97k known words in Russian

I am a native Russian speaker. It was just interesting to me how it would look like if I had about 100k known words in a Slavic language.
I confirm I ignored all names and foreign words (writen in latin alphabet). All marked known words are real words.
The learners should not be afraid if they have lessons with more than 20% of unknown words. The classical literature can have a lot of words which are not used every day. Just look at a Dostoyevski’s text on the picture. A transcription of a radio episode has more unknown words but the percentage is only 10%.
The conclusion: sometimes 100k is not enough to have lessons with green percentage :wink:

10 Likes

A similar situation is with my 53k known words in Polish.
I do not create LingQs in Polish, I just leave the unknown words blue.
I must say Polish is one of the easiest foreign languages for me as a native Russian and Belarusian speaker.
So, the lessons before reading: 155 (20%), 122 (16%), 284 (24%).
Other already read lessons in the same course: 43 (6%), 61 (8%), 78 (10%).

Thanks, Ress, that’s interesting. I have a few thoughts, which will be nothing new to you but which might interest the beginner/intermediate learners. How many words do they need to know before they “know” the language, if you find that many new words at your level?

First, the grammar of course inflates the number of “words” as counted by Lingq, and you can go a long ways without seeing every possible form of a particular word. For example, you may have long ago learned a simple word like кидать. But you can go a very long time without ever seeing кидавшими in print. Lingq will count that as a new, unknown word even though you already know it if you know the base form and are familiar with the grammar. You may well not have to look up this word.

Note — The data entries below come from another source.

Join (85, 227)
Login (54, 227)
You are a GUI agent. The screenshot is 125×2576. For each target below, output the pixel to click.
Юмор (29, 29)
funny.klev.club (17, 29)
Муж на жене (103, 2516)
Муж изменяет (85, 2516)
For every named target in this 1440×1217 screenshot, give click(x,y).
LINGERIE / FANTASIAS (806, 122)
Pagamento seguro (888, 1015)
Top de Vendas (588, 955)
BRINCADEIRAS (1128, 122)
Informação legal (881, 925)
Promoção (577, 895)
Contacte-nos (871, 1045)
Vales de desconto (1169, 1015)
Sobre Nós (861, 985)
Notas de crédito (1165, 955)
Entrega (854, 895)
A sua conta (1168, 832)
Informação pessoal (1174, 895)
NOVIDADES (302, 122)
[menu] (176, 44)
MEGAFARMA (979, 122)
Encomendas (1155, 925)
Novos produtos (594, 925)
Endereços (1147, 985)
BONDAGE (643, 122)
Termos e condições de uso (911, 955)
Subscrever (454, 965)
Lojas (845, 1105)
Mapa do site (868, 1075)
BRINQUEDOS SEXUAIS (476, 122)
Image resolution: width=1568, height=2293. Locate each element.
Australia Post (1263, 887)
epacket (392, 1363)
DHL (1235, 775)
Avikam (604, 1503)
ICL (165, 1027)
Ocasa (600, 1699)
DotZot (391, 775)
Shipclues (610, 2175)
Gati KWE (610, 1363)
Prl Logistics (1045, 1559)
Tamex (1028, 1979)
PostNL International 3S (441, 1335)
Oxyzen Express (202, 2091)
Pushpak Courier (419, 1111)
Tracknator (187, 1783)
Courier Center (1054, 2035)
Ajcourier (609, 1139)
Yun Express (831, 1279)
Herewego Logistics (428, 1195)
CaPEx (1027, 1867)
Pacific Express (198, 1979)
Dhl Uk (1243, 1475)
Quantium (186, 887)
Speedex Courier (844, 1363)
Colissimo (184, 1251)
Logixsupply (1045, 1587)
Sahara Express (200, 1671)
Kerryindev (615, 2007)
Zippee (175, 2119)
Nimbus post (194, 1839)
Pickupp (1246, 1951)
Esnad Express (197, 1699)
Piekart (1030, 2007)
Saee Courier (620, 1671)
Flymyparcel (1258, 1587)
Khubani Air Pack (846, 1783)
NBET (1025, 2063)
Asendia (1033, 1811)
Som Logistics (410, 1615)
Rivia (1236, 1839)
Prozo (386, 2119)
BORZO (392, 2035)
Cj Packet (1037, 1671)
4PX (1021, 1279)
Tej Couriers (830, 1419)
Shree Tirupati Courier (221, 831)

Secondly, when you reach a certain level you will often be able to recognize true new words from their roots and affixes aided by the context. A simple example: I recently paused for a second over “достроен”, as in “мой дом достроен”. I recognized -строен as probably a short-form adjective/participle from строить, which fits the context, and I made an educated guess as to how до- colors the meaning. It turns out that I already “knew” a word that I had never seen before. We do this this all the time in our native languages. I think it’s probably easier in Russian with its relatively consistent Slavic roots and affixes than it is with a mongrel language like English.

tl;dnr – You already know more words than either you or Lingq think you know. :slight_smile:

4 Likes

I am and was always very sceptical about measuring of known words general and especially in Lingq. For a native speaker it is of no use, but also for a language learner it isn’t very useful.
For example, we have in Russian 6 cases, so a noun can have 12 alternations (6 in Sg and 6 in Pl) -and every of them Lingq will count as a new word!..
However, I agree with Khardy that after some time of learning of a foreign language, we’re able to guess the most of the ‘unknown’ words because we’ve read before some of the forms of these words or other related, allied words.

2 Likes

Same with my 62.5k words in Korean. I know enough words to comfortably read through light novels without spending too much time buried in a dictionary. Newspapers are still somewhat difficult and require a lot more digging through the dictionary. I feel like there will be a huge difference if I can hit 80k.

1 Like

I think it’s useful for some things and not for others.

It’s not useful for comparing knowledge of a single learner of two different languages, for the reason you mentioned. It’s not useful for comparing knowledge of the same language between two different learners, because they may have different LingQing habits (quicker or slower to mark a work ‘known’, etc.). So all such comparisons are apples and oranges.

But for an individual learner, for a given language, I think it’s a great kind of personal benchmark and motivator. I know that if I get my Russian ‘known words’ from 10k, to 20k, then 40k, then 80k… over that time, I will have made some serious progress! I like to watch the number grow. I don’t really care that it’s not a scientific metric and not comparable across users or languages. If I want that, I’ll go sign up for a language exam.

5 Likes